I would really say that if you're a developer you probably do want at least 1TB storage. A lot of things rely on being able to store docker images/pipenvs/node packages/etc in the expected place, and while I'm sure you can configure them to run on an external, it's a pain, and they aren't configured to "float away to the cloud" like apple does with their first-party apps. A 256gb spec is a thin client/cloud terminal only - used 16GB/256GB MBAs are very very cheap compared to the higher models and I have to think some of it is because people try it and learn the hard way 256GB isn't enough for them. This includes me, and while I could never have gotten to "yes" on a loaded MBP or even a 512GB or 1TB upgrade on the MBA, 16/256 definitely did not work the way I'd hoped even as a homebody with a NAS. They really are aimed at momputers and people deeply into the icloud ecosystem where everything can be silently swapped out on-demand.
That said I definitely do feel the complaint others are making that Apple basically does "product tiering by RAM/storage envy", as I once heard someone call it. Really the difference between a MBA and a MBP or between the different chassis sizes is pretty minimal when you equalize for RAM/storage, a decently loaded 15" MBA is at least $1600 and probably closer to $2k, and that also gets you an entry-level MBP or a refurb loaded (32GB/1TB) MBP. $2k for a laptop is a lot but nobody else has the kind of laptop performance and battery life that Apple does right now, so it's kind of a question of whether you're just looking for the cheapest thing that checks the boxes or if you're looking at the offering holistically.
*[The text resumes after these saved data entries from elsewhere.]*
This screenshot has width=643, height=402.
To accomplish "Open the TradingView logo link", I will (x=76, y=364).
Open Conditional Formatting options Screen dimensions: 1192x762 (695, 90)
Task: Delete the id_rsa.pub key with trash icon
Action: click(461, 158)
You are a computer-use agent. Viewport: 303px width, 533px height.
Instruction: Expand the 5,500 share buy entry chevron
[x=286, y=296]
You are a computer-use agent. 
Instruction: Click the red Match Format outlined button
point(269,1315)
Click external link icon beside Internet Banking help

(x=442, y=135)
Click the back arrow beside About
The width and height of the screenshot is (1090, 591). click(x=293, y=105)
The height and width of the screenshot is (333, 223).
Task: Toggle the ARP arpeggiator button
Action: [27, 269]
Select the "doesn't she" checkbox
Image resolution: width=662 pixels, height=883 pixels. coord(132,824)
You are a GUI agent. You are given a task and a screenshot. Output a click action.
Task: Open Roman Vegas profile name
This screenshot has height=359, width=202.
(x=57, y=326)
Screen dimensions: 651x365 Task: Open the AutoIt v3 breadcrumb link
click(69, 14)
Nothing wrong with an XPS or a Latitude or Thinkpad or whatever either, but if you're spending "premium ultrabook/business laptop/gaming laptop with dGPU money" you can definitely get a real nice macbook too and it both has unique selling points and targets a different set of needs.
And Apple has perfected the art of stacking their tiers perfectly so that you can talk yourself into getting the next higher model. That's why they're the most valuable company on the planet, lol.